### Aim
In the lines that open with the one containing "This screenshot has width=1568, height=735." and close with the one containing "Looking at the screenshot, I should [451, 205].", change every "computer-use agent" to "desktop assistant", leaving everything else unchanged, and give only those lines.

• • • •

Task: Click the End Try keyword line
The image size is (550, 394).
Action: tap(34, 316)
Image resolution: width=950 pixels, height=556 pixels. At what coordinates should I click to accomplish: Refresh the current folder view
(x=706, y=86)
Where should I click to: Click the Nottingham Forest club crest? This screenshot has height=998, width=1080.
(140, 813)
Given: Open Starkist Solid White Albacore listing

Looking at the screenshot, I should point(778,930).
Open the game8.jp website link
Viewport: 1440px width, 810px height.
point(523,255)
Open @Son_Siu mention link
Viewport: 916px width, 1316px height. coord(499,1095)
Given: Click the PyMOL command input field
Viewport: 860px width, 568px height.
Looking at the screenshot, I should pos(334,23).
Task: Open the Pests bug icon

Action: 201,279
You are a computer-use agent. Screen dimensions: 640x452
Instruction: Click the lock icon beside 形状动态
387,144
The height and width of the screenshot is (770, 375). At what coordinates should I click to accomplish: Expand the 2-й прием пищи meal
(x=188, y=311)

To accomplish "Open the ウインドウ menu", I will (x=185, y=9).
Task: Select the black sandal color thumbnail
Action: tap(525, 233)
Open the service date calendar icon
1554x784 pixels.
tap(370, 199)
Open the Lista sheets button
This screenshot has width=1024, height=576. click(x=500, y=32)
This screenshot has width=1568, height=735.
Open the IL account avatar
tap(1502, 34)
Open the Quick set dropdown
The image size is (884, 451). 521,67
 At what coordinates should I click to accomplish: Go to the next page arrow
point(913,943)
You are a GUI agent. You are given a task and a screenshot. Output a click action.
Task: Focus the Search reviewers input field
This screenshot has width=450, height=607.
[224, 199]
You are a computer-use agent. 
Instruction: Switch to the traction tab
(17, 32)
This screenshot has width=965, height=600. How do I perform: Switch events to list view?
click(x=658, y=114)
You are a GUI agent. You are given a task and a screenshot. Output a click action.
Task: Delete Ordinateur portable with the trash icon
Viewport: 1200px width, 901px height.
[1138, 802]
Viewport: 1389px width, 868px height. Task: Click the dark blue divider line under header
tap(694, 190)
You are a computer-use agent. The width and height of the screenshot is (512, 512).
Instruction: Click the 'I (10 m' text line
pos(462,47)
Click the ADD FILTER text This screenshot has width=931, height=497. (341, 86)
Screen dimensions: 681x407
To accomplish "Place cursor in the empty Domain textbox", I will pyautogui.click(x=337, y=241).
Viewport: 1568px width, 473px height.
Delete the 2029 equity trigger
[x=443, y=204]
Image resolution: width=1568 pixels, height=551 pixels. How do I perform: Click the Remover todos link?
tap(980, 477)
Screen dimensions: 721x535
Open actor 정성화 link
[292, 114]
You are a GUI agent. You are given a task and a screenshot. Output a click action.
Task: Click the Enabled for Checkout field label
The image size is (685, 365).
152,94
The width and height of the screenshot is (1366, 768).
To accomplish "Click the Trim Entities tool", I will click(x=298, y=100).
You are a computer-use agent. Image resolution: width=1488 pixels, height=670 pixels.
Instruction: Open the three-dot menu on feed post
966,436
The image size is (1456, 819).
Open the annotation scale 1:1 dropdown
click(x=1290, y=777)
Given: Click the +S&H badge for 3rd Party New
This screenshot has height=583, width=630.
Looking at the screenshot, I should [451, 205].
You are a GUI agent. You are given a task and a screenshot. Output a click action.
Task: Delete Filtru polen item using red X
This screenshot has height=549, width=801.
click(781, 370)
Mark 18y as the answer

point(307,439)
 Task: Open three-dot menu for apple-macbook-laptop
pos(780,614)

• • • •

### Output below
This screenshot has width=1568, height=735.
Open the IL account avatar
tap(1502, 34)
Open the Quick set dropdown
The image size is (884, 451). 521,67
 At what coordinates should I click to accomplish: Go to the next page arrow
point(913,943)
You are a GUI agent. You are given a task and a screenshot. Output a click action.
Task: Focus the Search reviewers input field
This screenshot has width=450, height=607.
[224, 199]
You are a desktop assistant. 
Instruction: Switch to the traction tab
(17, 32)
This screenshot has width=965, height=600. How do I perform: Switch events to list view?
click(x=658, y=114)
You are a GUI agent. You are given a task and a screenshot. Output a click action.
Task: Delete Ordinateur portable with the trash icon
Viewport: 1200px width, 901px height.
[1138, 802]
Viewport: 1389px width, 868px height. Task: Click the dark blue divider line under header
tap(694, 190)
You are a desktop assistant. The width and height of the screenshot is (512, 512).
Instruction: Click the 'I (10 m' text line
pos(462,47)
Click the ADD FILTER text This screenshot has width=931, height=497. (341, 86)
Screen dimensions: 681x407
To accomplish "Place cursor in the empty Domain textbox", I will pyautogui.click(x=337, y=241).
Viewport: 1568px width, 473px height.
Delete the 2029 equity trigger
[x=443, y=204]
Image resolution: width=1568 pixels, height=551 pixels. How do I perform: Click the Remover todos link?
tap(980, 477)
Screen dimensions: 721x535
Open actor 정성화 link
[292, 114]
You are a GUI agent. You are given a task and a screenshot. Output a click action.
Task: Click the Enabled for Checkout field label
The image size is (685, 365).
152,94
The width and height of the screenshot is (1366, 768).
To accomplish "Click the Trim Entities tool", I will click(x=298, y=100).
You are a desktop assistant. Image resolution: width=1488 pixels, height=670 pixels.
Instruction: Open the three-dot menu on feed post
966,436
The image size is (1456, 819).
Open the annotation scale 1:1 dropdown
click(x=1290, y=777)
Given: Click the +S&H badge for 3rd Party New
This screenshot has height=583, width=630.
Looking at the screenshot, I should [451, 205].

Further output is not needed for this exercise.